Langkahnya pelan, tetapi mampu membuat jantung Alula berdetak tidak karuan.

"Jangan pakai baju jelek. Malu-maluin nama sekolah aja."

"K–kamu tahu dari mana aku besok pakai baju jelek? Aku udah punya baju buat besok tampil." Alula memberanikan diri untuk menjawab.

"Oiya? Bagus deh kalau lo udah punya baju yang bagus buat tampil besok. Dari dulu, setiap ada acara besar di sekolah, lo nggak pernah dateng, tuh. Gue tahu, pasti masalahnya ada di baju, kan? Lo nggak punya baju yang keren dan bagus. Baju lo gembel semua." Chlo, Chessy, dan Ruby menertawakan Alula dengan keras.

Ya, semua yang dikatakan Chlo memang benar adanya. Ia tidak mempunyai baju yang keren dan bagus. Baju untuk tampilnya besok saja punya Kezia, bukan punya dirinya sendiri.

"Kenapa? Bener kan yang gue bilang barusan?" Alula tidak menjawab. Gadis itu hanya menunduk. Selalu hanya bisa menunduk.

"Lo tahu kan besok gue tampil sama siapa?" Chlo menepuk pundak Alula yang masih bergetar.

"Sama Radion," beritahu Chessy dan Ruby.
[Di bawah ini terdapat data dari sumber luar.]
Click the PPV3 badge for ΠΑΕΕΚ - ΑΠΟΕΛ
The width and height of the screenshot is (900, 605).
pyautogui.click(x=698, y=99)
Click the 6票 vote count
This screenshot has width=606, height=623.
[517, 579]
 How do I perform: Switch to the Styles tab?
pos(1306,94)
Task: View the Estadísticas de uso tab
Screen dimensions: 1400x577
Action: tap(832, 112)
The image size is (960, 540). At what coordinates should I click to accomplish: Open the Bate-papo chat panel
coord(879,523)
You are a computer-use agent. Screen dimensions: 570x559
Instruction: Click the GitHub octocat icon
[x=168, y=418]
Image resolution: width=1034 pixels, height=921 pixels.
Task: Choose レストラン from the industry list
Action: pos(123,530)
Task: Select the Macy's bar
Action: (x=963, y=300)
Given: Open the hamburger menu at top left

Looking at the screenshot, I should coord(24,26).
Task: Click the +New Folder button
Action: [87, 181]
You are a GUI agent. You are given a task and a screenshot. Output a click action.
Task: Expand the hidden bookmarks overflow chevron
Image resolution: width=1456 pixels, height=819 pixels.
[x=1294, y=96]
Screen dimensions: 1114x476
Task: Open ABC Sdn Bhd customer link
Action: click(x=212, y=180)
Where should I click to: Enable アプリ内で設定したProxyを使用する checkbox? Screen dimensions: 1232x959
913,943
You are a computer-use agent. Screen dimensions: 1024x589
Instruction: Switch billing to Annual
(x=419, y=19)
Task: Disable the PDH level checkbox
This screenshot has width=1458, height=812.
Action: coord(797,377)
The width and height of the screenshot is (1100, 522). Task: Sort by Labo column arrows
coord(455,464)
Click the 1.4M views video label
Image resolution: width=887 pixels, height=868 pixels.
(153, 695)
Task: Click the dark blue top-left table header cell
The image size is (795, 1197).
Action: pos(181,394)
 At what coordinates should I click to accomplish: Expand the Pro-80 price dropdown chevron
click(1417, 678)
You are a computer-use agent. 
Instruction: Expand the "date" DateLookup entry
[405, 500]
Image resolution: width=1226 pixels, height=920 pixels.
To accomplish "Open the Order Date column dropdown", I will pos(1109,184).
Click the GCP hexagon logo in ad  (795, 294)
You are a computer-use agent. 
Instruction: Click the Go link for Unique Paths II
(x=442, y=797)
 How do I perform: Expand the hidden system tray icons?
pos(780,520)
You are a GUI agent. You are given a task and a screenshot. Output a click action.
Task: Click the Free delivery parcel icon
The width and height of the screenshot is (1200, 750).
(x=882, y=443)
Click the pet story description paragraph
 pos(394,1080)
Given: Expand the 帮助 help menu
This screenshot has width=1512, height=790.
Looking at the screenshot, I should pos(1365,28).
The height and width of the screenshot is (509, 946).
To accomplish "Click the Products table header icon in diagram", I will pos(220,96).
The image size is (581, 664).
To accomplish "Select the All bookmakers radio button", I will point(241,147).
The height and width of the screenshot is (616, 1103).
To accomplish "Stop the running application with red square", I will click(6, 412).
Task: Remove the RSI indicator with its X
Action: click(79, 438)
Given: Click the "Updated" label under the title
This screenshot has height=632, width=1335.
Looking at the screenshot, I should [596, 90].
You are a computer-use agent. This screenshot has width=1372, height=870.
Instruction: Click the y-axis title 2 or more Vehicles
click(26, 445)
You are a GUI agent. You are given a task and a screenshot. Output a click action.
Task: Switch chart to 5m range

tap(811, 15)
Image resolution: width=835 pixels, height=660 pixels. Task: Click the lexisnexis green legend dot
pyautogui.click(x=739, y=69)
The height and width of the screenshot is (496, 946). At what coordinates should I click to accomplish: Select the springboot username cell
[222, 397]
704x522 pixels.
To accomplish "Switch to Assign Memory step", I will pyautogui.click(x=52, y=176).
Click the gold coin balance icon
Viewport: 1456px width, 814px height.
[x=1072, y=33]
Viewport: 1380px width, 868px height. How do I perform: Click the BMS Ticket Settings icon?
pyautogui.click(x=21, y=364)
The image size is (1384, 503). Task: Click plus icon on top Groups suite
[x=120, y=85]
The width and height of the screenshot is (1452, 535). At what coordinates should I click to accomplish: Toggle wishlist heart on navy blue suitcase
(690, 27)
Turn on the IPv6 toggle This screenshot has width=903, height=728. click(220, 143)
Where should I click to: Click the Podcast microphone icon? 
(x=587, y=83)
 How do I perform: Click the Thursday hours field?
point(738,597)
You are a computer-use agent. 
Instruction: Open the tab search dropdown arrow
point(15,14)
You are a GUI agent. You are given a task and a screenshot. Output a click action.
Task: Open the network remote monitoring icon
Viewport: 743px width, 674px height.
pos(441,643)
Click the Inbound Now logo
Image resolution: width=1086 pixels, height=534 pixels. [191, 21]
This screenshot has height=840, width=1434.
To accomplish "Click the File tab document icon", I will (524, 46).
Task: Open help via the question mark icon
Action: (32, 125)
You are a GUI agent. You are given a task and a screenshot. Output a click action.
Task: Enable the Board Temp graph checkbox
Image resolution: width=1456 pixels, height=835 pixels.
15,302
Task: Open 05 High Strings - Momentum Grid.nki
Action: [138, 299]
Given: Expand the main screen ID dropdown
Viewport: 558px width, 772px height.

Sengaja untuk memanas-manasi Alula.

"Jadi, penampilan gue sama Radion besok pasti bakal banyak yang suka. Penampilan lo mah nggak ada apa-apanya. Siapa sih yang mau lihat gadis cupu nyanyi sama main piano? Baru lihat wajahnya aja mungkin udah nggak minat."

Chlo menatap Chessy dan Ruby ketika dilihatnya Alula hanya diam saja. Sama sekali tidak membalas perkataannya.

"Oiya, mau tahu gimana caranya lo tampil cantik melebihi gue besok?"

Alula mendongak pelan. "Gimana?"

"Kayak gini!"

"Akhh!" Alula meringis melihat lukanya yang kembali terbuka. Chlo baru saja menarik perbannya. Perihnya bukan main. Darah kembali keluar dari lukanya. Baru saja ia mengobatinya semalam, kenapa harus seperti ini lagi?

Chlo, Chessy, dan Ruby tertawa puas. Dari wajah mereka, tidak ada rasa kasihan atau penyesalan sedikit pun terhadap Alula. Benar-benar gila.

"Kan keren kalau kayak gitu. Gue jamin penampilan lo besok bakal banyak banget yang nonton. Mereka pasti kasihan sama lo. Apa sih yang terjadi di hidup lo sampai tangan lo banyak luka kayak gitu?"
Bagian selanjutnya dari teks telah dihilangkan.